This is the web page for Text Analytics at the University of Oklahoma.
Due 02/07/2019
For this assignment, we will make a small python program using the cloud resources that we will have for this class. You need to sign up for the Google Cloud using the directions previously given. Sign up for GitHub. Also, register as a student so you get unlimited private repositories.
After completing this assignment, you will have experience creating a python project, retrieving documents from the web, reading and parsing semi-structured data, and running test. Read this document in full before starting. Each section specifies steps you need to take to complete the homework.
Be sure to submit the form with your static ip address of your instance. https://goo.gl/forms/k862rsgaXLEJDsiP2
If you have not created your instance, the instructions available here: https://oudalab.github.io/textanalytics/documents/cloud-config.pdf
Fill out this form to sign up for GitHub: https://goo.gl/forms/4GzEH6Rg5PN00c933
Create a private repository called cs5293sp19-assignment0
Add collaborators cegme
and chanukyalakamsani
by going to Settings > Collaborators
.
Then go to your instance, create a new folder /hw
and clone the repository in that folder. For example:
cd /
sudo mkdir /hw
sudo chown `whoami`:`whoami` /hw
chmod 777 /hw
cd hw
git clone https://github.com/cegme/cs5293sp19-assignment0
Your code should be in the /hw/cs5293sp19-assignment0/
directory of your instance. For code struction should look like the structure below.
cs5293sp19-assignment0/
├── COLLABORATORS
├── LICENSE
├── Pipfile
├── Pipfile.lock
├── README.md
├── assignment0
│ ├── __init__.py
│ └── main.py
├── docs
├── setup.cfg
├── setup.py
└── tests
├── test_download.py
└── test_random.py
You can create each initial file and folder using the touch
and mkdir
commands. The Python packaging how to page has more example of proper python packages
https://python-packaging.readthedocs.io/en/latest/minimal.html
from setuptools import setup, find_packages
setup(
name='assignment0',
version='1.0',
author='Your Name',
authour_email='your ou email',
packages=find_packages(exclude=('tests', 'docs')),
setup_requires=['pytest-runner'],
tests_require=['pytest']
)
Note, the setup.cfg
is necessary to run pytests. It should have at least the following text inside:
[aliases]
test=pytest
[tool:pytest]
norecursedirs = .*, CVS, _darcs, {arch}, *.egg, venv
The first line allows you to use the python setup.py test command. When pytest runs, it will ignore all test files in the folders with names under tool:pytest.
Create the Pipfile using the command pipenv install --python 3.7
. Note for this project we will use Python 3.7 so be sure to install it using pyenv.

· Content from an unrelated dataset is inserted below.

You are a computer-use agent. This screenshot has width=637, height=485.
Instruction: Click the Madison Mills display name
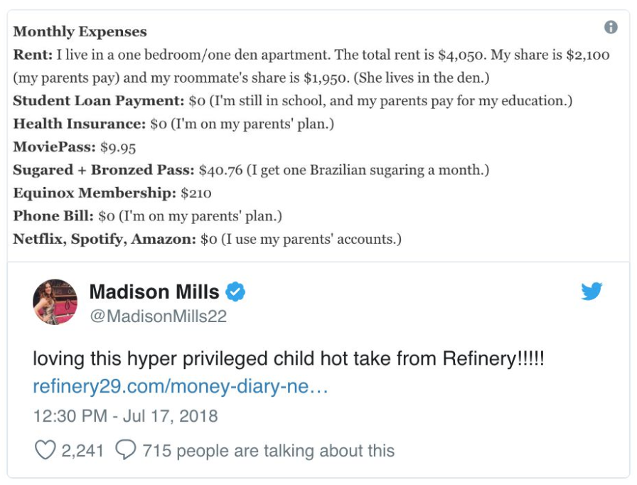coord(154,292)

If you do not have python 3.7 on your system, revisit the start up script given in the document config file: https://oudalab.github.io/textanalytics/instance/startup.sh
from . import main
def promise():
text = main.download()
promises = main.extract_requests(text)
titles = main.extract_titles(promises)
randomtitle = main.random_title(titles)
print(f"A promise: {randomtitle}")
This file allows the directory to be treated as a python module. In most cases, these files will be empty but in this case, we will use our module file to make it easy to run the program.
Here is an example output:
user@testinstance:/hw/cs5293sp19-assignment0$ pipenv run python
Python 3.7.2
[GCC 8.2.0] on linux
Type "help", "copyright", "credits" or "license" for more information.
>>> import assignment0
>>> assignment0.promise()
A promise: Tell Ford Motor Co.'s president that unless he cancels plans to build a massive plant in Mexico, the company will face a 35 percent tax on cars imported back into the United States. Trump is confident he can get this done before taking office. (Last year he incorrectly said this had already happened.)
>>> assignment0.promise()
A promise: Ensure that Americans can still afford to golf.
>>>
In the tests folder, add a set of files that test the different features of your code. Test do not have to be too creative but they should show that your code works as expected. There are several testing frameworks for python, for this project use the py.test
framework. For questions use the message board and see the pytest documentation for more examples
http://doc.pytest.org/en/latest/assert.html . This tutorial give the best discussion of how to write tests https://semaphoreci.com/community/tutorials/testing-python-applications-with-pytest .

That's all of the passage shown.